── AVAILABLE DATA

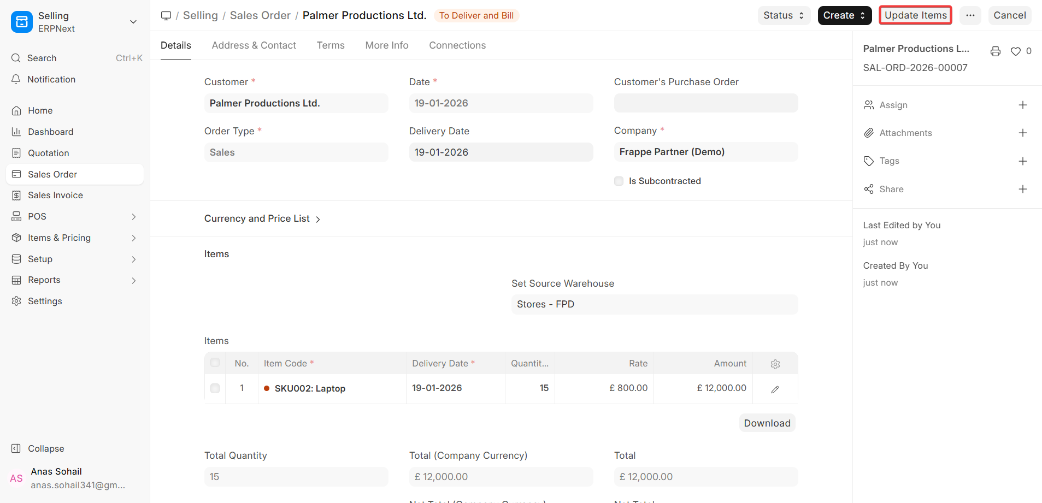Click the print icon for this sales order
Image resolution: width=1042 pixels, height=503 pixels.
coord(994,51)
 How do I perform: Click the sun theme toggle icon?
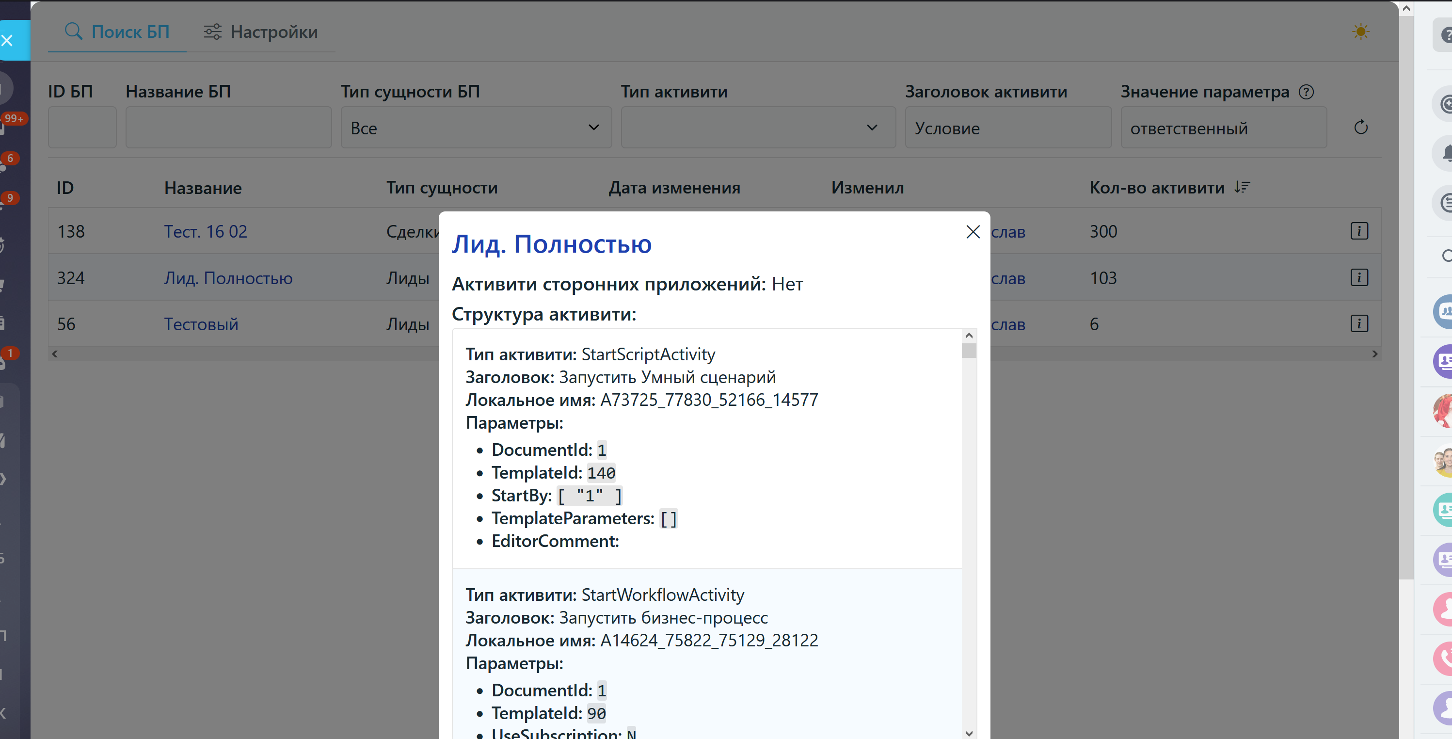1360,32
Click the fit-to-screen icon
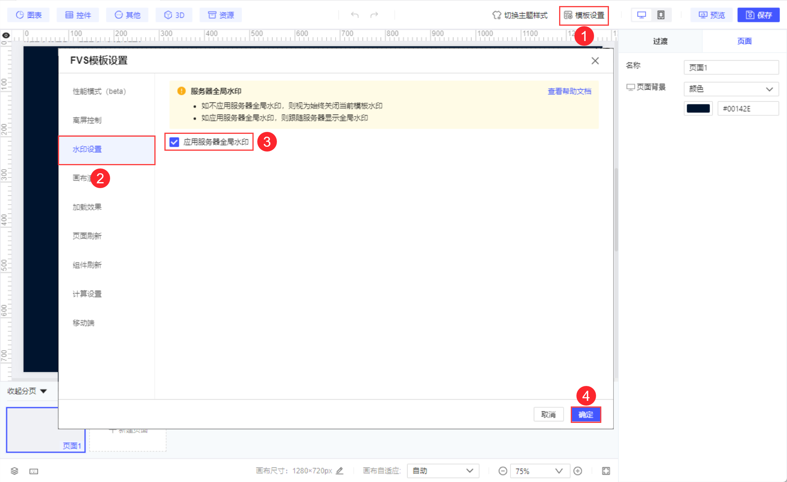 click(x=606, y=471)
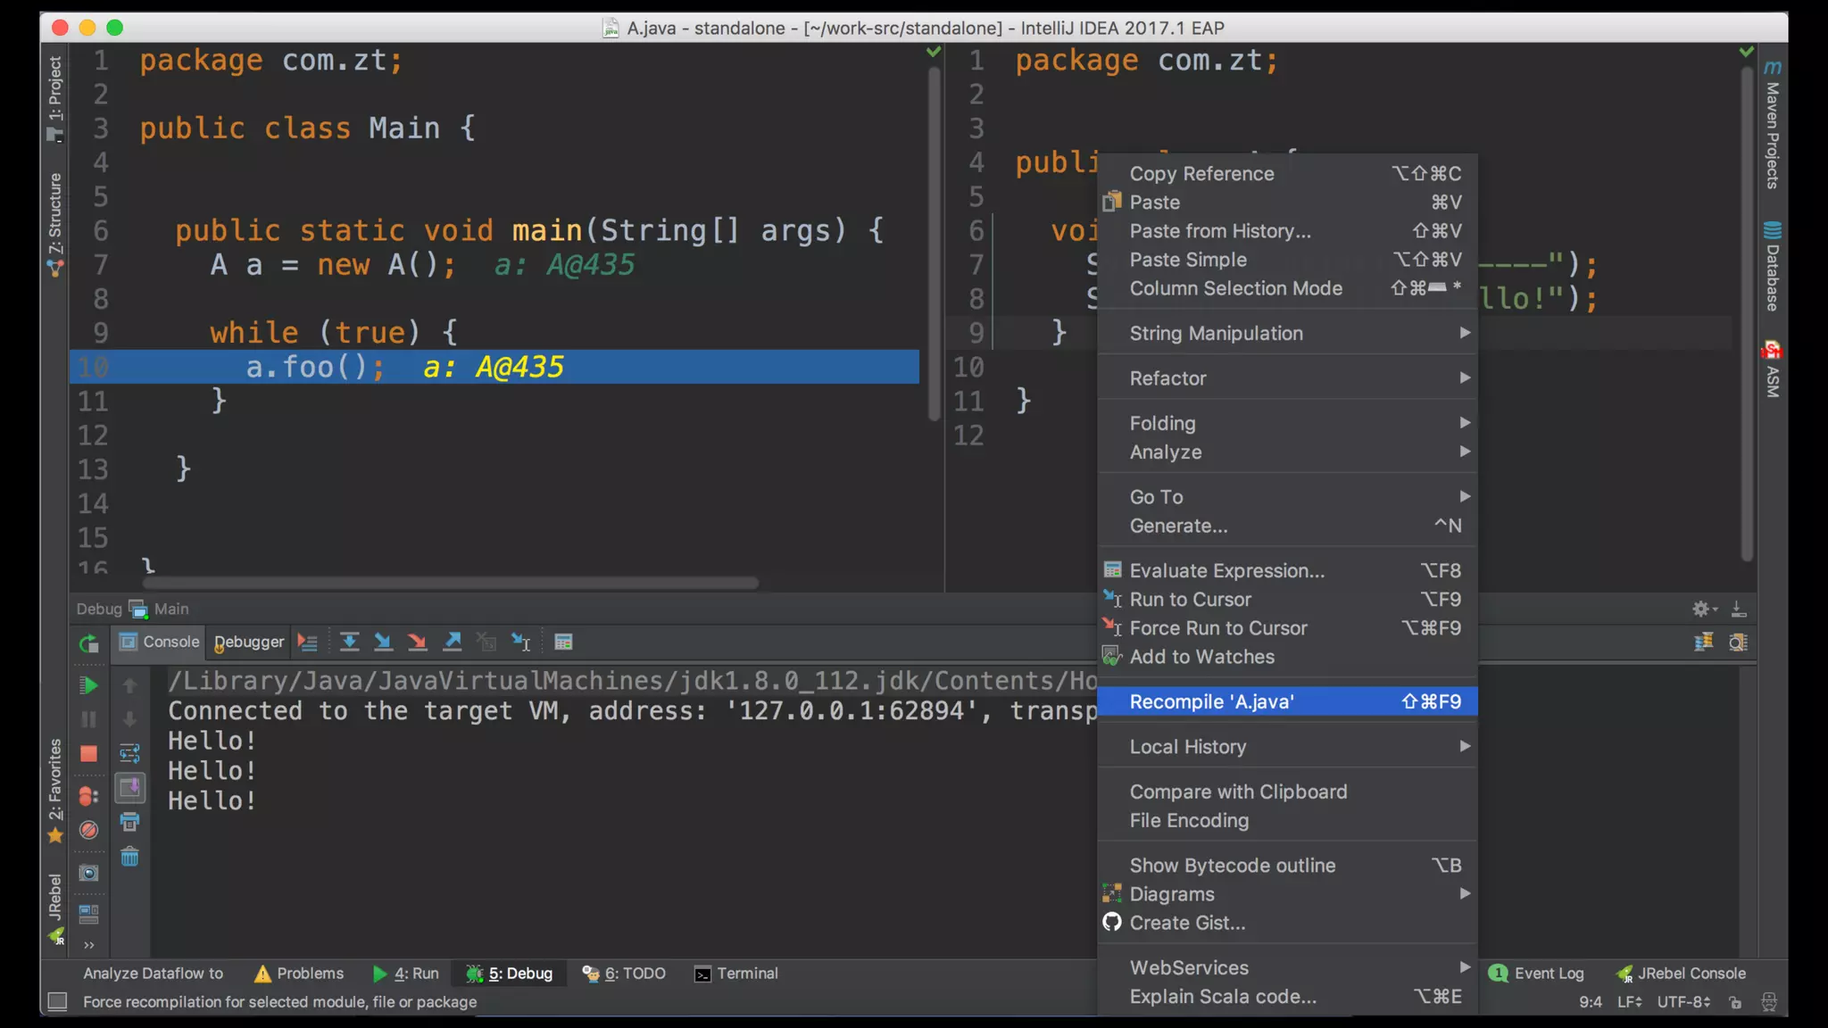Toggle scroll to end of console
This screenshot has width=1828, height=1028.
pos(130,787)

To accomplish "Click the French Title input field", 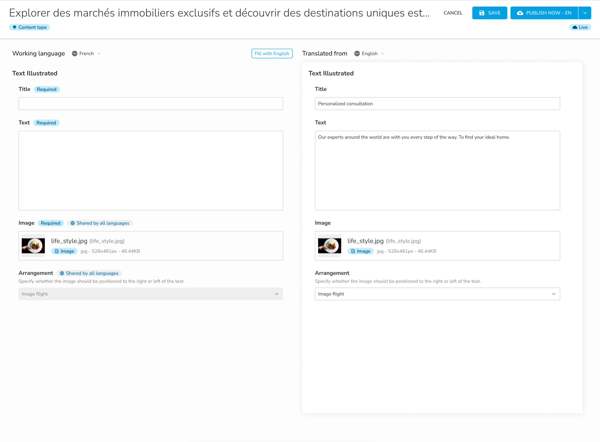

────

▶ WHAT YOU ARE ASKED TO DO:
Leaving the pictures out, give again word for word each line from the one holding "How do I perform: Click" through the end of the records.

▶ SOLVED PROBLEM:
 How do I perform: Click the sun theme toggle icon?
1360,32
Click the fit-to-screen icon
 click(x=606, y=471)
Toggle scroll to end of console
This screenshot has width=1828, height=1028.
pos(130,787)

To accomplish "Click the French Title input field", 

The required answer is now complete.